J'ai rejoint Formula 1 en 1999. C'était l'un de ces postes qu'on décroche en se disant « OK, je vais voir et faire ça quelques années », mais vous commencez et vous vous prenez au jeu. Chez F1, le changement est au cœur de l'organisation. L'évolution est constante ici. Je parle à mes homologues d'organisations similaires qui ont plutôt tendance à maintenir le statu quo. C'est assez différent chez Formula 1. C'est vraiment une machine à innover et un réel moteur du changement, ce qui m'a beaucoup occupé.

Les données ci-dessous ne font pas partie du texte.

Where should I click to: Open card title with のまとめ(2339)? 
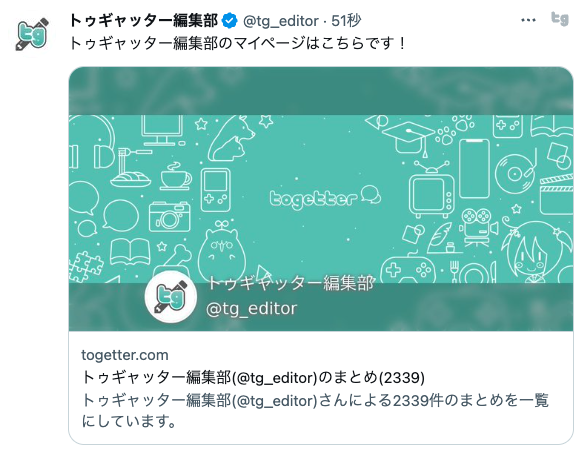[253, 377]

Il y a maintenant un peu plus de trois ans, nous avons fusionné ce qui était alors deux services IT distincts, le service IT des courses et le service IT commercial, qui avaient des objectifs très différents dans l'organisation. Au fur et à mesure que l'entreprise se développait, il devenait plus compliqué de gérer ces deux silos séparés. La décision a donc été prise de les fusionner en un seul service, ce qui était tout à fait logique.

Parallèlement aux défis imposés par la pandémie de COVID-19, vous deviez gérer 17 courses réparties sur 11 sites, dont cinq nouveaux. D'un point de vue technologique, comment est-ce qu'on aborde un tel challenge ?

Pour moi, d'un point de vue purement IT, le COVID-19 a été une période d'extrême collaboration. Tout le monde dans l'entreprise a abattu une quantité de travail vraiment gigantesque. Mais nous avons utilisé le COVID-19 comme une opportunité pour accélérer ce qui était un plan sur trois ans et l'avons réduit à environ huit semaines. Nous avons pris la totalité de notre infrastructure de diffusion, l'avons réduite d'environ 80 % et avons décidé de la conserver dans notre infrastructure technique à Biggin Hill.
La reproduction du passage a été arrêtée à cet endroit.